Pour un nouveau Congo et prospère, j’ose croire, qu’il est du devoir du Président de la république par un amendement de la constitution de créer le poste de la Vice Présidence de la république et de définir les attributions de la fonction actuelle de Premier ministre. La Vice Présidence de la république sera confiée à Monsieur Bernard KOLELAS.

Ma réflexion personnelle m’oriente vers la mise en place d’une instance constitutionnelle collégiale, une sorte de comité d’éthique qui procéderait a des amendements de la constitution par des avis d’aptitude ou d’inaptitude à la réalité pressante", tout en admettant que "le peuple a le droit d’être informés sur les amendements de la constitutions de la république avant les échéance de 2009".

Pour ma part j’estime que, "comme il est à craindre qu’il ne se passe rien, ce sera à la société civile toute tendance confondue, au lendemain de la nomination de Monsieur Bernard KOLELAS, dans le cadre d’une réforme générale de nos institutions" de faire cette réforme.

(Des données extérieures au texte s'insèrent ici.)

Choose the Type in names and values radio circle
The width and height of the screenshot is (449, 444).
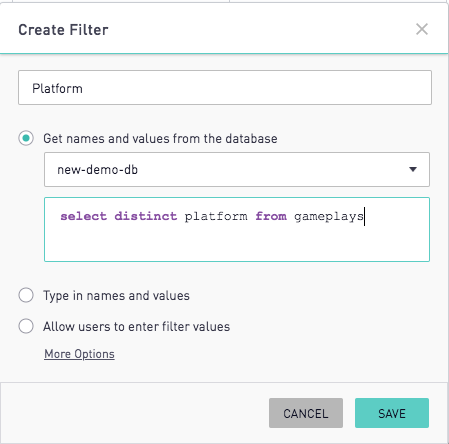point(26,295)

A mon sens, "le retour politique de Kolélas Bernard n’aurait de sens que s’il devait être le vecteur d’un rassemblement des congolaises et congolais du nord au sud dans le respect de la différence d’opinion qui n’aurait pu s’opérer dans l’intervalle d’avant 2009 et sans lui ; il n’aurait surtout de sens que s’il était le vecteur d’un renouvellement des équipes de gouvernement, des générations politiques et surtout des idées de notre culture démocratique".